Fracture risk in hepatitis C virus infected persons: Results from the DANVIR cohort study
Journal of Hepatology
July 2014
Ann-Brit Eg Hansen1,, Lars Haukali Omland2,, Henrik Krarup3, Niels Obel2,
on behalf of the DANVIR cohort study
1Department of Pulmonary and Infectious Diseases, Copenhagen University Hospital, Nordsjaellands Hospital, Hillerod, Denmark; 2Department of
Infectious Diseases, Copenhagen University Hospital, Rigshospitalet, Copenhagen, Denmark; 3Section of Molecular Diagnostics, Clinical
Biochemistry, Aalborg University Hospital, Aalborg Hospital, Aalborg, Denmark
Background & Aims
The association between Hepatitis C virus (HCV)-infection and fracture risk is not well characterized. We compared fracture risk between HCV-seropositive (HCV-exposed) patients and the general population and between patients with cleared and chronic HCV-infection.
Methods
Outcome measures were time to first fracture at any site, time to first low-energy and first non-low-energy (other) fracture in 12,013 HCV-exposed patients from the DANVIR cohort compared with a general population control cohort (n = 60,065) matched by sex and age. Within DANVIR, 4500 patients with chronic HCV-infection and 2656 patients with cleared HCV-infection were studied.
Results
Compared with population controls, HCV-exposed patients had increased overall risk of fracture [adjusted incidence rate ratio (aIRR) 2.15, 95% Confidence Interval (CI) 2.03-2.28], increased risk of low-energy fracture (aIRR 2.13, 95% CI: 1.93-2.35) and of other fracture (aIRR 2.18, 95% CI: 2.02-2.34). Compared with cleared HCV-infection, chronic HCV-infection was not associated with increased risk of fracture at any site (aIRR 1.08, 95% CI: 0.97-1.20), or other fracture (aIRR 1.04, 95% CI: 0.91-1.19). The aIRR for low-energy fracture was 1.20 (95% CI: 0.99-1.44).
Conclusions
HCV-exposed patients had increased risk of all fracture types. In contrast, overall risk of fracture did not differ between patients with chronic vs. cleared HCV-infection, although chronic HCV-infection might be associated with a small excess risk of low-energy fractures. Our study suggests that fracture risk in HCV-infected patients is multi-factorial and mainly determined by lifestyle-related factors associated with HCV-exposure.
Abbreviations:
HCV (hepatitis C virus), CI (confidence interval), aIRR (adjusted incidence rate ratio), BMD (bone mineral density), CRS (Civil Registration System), DNPR (Danish National Hospital Registry), ICD-8 (International Classification of Diseases, revision 8), ICD-10 (International Classification of Diseases, revision 8), IDU (intravenous drug use), CCI (Charlson Comorbidity Index), IRR (incidence rate ratio), PY (person years of observation)
Introduction
It is well known that advanced liver disease caused by hepatitis C virus (HCV) is associated with reduced bone mineral density (BMD) [1]. It remains controversial whether chronic HCV-infection has detrimental effect on bone health in the absence of advanced liver disease or other risk factors. Some studies have reported low BMD among non-cirrhotic HCV-infected patients [[2], [3]] while other studies have indicated that HCV-infected patients without significant liver disease or alcohol/drug use have BMD values similar to age-matched controls [[4], [5]].

——

▶ [QUESTIONS ON THE MATERIAL]:
1. Reproduce the part of the hepatitis C fracture study starting at "Conclusions" and ending at "years of observation)".
2. In the hepatitis C fracture study, how many people made up the general population control cohort?

▶ [MATERIAL PROVIDED]:

——

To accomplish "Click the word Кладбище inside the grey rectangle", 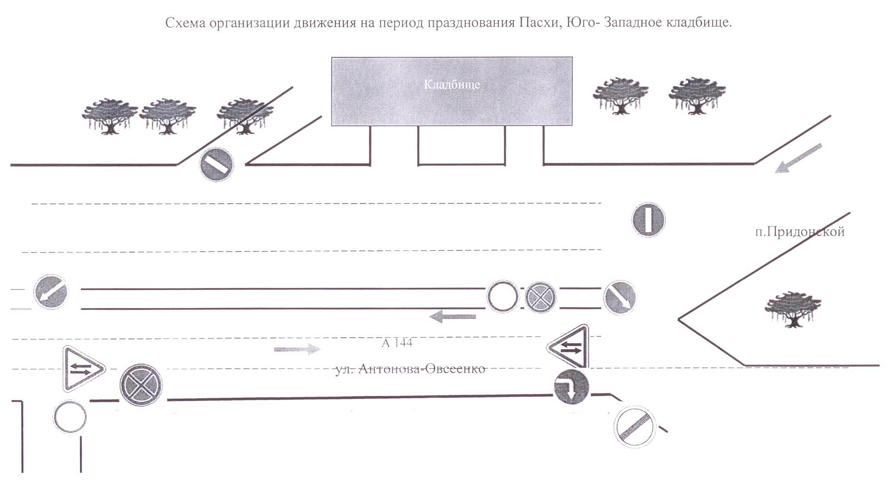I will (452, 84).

——

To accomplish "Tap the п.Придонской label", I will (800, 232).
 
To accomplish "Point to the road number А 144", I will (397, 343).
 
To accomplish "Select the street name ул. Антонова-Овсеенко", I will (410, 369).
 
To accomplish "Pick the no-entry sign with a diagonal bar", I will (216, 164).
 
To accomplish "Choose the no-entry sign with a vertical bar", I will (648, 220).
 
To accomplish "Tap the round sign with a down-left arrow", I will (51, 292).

——

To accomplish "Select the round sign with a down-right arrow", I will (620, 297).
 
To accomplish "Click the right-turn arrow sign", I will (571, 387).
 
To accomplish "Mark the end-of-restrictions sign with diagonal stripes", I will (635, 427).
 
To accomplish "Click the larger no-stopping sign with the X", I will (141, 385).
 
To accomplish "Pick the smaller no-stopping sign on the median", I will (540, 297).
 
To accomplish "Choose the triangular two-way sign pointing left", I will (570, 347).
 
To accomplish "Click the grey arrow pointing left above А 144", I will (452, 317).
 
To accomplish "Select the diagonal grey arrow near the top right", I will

——

▶ [SOLUTIONS TO THE PROBLEMS]:
1.
Conclusions
HCV-exposed patients had increased risk of all fracture types. In contrast, overall risk of fracture did not differ between patients with chronic vs. cleared HCV-infection, although chronic HCV-infection might be associated with a small excess risk of low-energy fractures. Our study suggests that fracture risk in HCV-infected patients is multi-factorial and mainly determined by lifestyle-related factors associated with HCV-exposure.
Abbreviations:
HCV (hepatitis C virus), CI (confidence interval), aIRR (adjusted incidence rate ratio), BMD (bone mineral density), CRS (Civil Registration System), DNPR (Danish National Hospital Registry), ICD-8 (International Classification of Diseases, revision 8), ICD-10 (International Classification of Diseases, revision 8), IDU (intravenous drug use), CCI (Charlson Comorbidity Index), IRR (incidence rate ratio), PY (person years of observation)

2. 60,065